New final IRS/Treasury regulations defining the source of income from qualified “fails” expands the scope of a temporary regulation related to Treasury fails to agency mortgage-backed securities and debt.
“The Treasury Department and the IRS have determined that the same source rule should apply to fails charges incurred with respect to agency debt and agency MBS as to fails charges on Treasuries,” IRS/Treasury indicated in their final regulation and removal of temporary regulations as published in the Federal Register Tuesday.
Under the regulations, the source of income from a qualified fails charge is “generally determined by reference to the residence of the taxpayer that is the recipient of the qualified fails charge income, with two exceptions.”
One exception is qualified fails charge income earned by “a qualified business unit of a taxpayer that is sourced to the country in which the QBU is engaged in a trade or business.”
The other is qualified fails charge income “that arises from a transaction the income from which is effectively connected to a United States trade or business…sourced in the United States and treated as effectively connected to the conduct of a United States trade or business.”
The regulations note that for tax purposes, Fannie Mae, Freddie Mac and Ginnie Mae do not issue agency MBS.
The Internal Revenue Service and Treasury Department also indicated in the final regulation that they “are considering whether separate guidance is needed on the source of income attributable to certain payments, other than qualified fails charges, that arise in securities lending transactions or repurchase transactions.”
Persistent Treasury delivery failures during market turbulence led the Treasury Market Practices Group and the Securities Industry and Financial Markets Association to publish a trading practice governing Treasury fails in 2008. A fail occurs when a promise to deliver securities by the settlement date cannot be fulfilled. The trading practice provided a mechanism for compensating a non-failing party.
Subsequently the Treasury and IRS issued temporary proposed regulations that established source rules for a fails charge paid with respect to a Treasury with the provision that the IRS would “not challenge the position taken by a taxpayer or a withholding agent that a fails charge paid to a Treasury on or before Dec. 31, 2010 is not subject to U.S. gross basis taxation.”

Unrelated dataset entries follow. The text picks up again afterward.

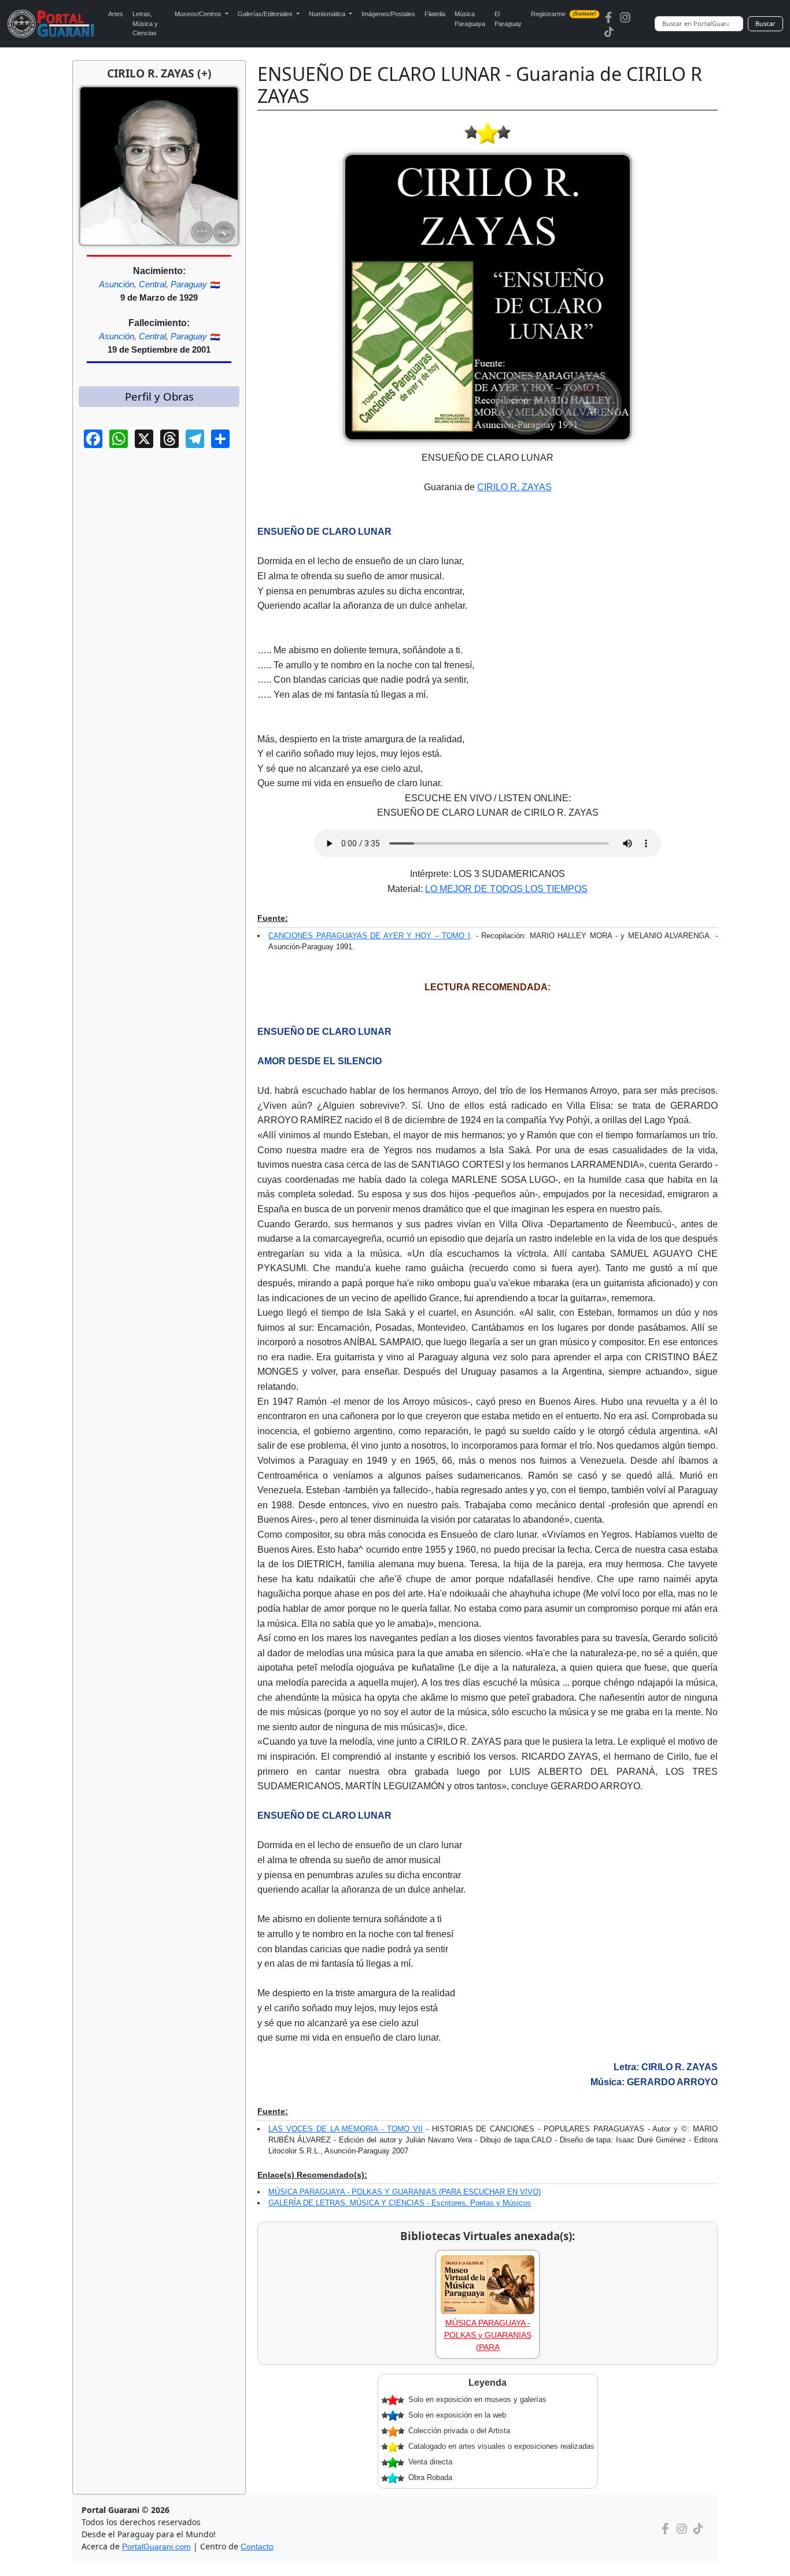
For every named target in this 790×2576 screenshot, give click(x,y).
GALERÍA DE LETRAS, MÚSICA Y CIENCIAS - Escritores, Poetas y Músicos (399, 2203)
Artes (115, 13)
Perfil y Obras (159, 396)
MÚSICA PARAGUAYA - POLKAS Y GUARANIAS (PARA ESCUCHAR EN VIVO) (404, 2192)
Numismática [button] (328, 13)
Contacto (257, 2546)
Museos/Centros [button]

Treasury/IRS had noted in the preamble to the temporary regulations that “no trading practice existed [previously] for fails charges on securities other than Treasuries, but that if a fails charge trading practice pertaining to other securities was endorsed by the TMPG or an agency of the United States government, the Treasury Department and the IRS would consider whether the source rule in the regulations should be extended to those fails charges.”
The TMPG endorsed a trading practice for Fannie Mae, Freddie Mac and Federal Home Loan Bank debentures, as well as pass-through agency MBS guaranteed by Fannie, Freddie or Ginnie Mae beginning this month.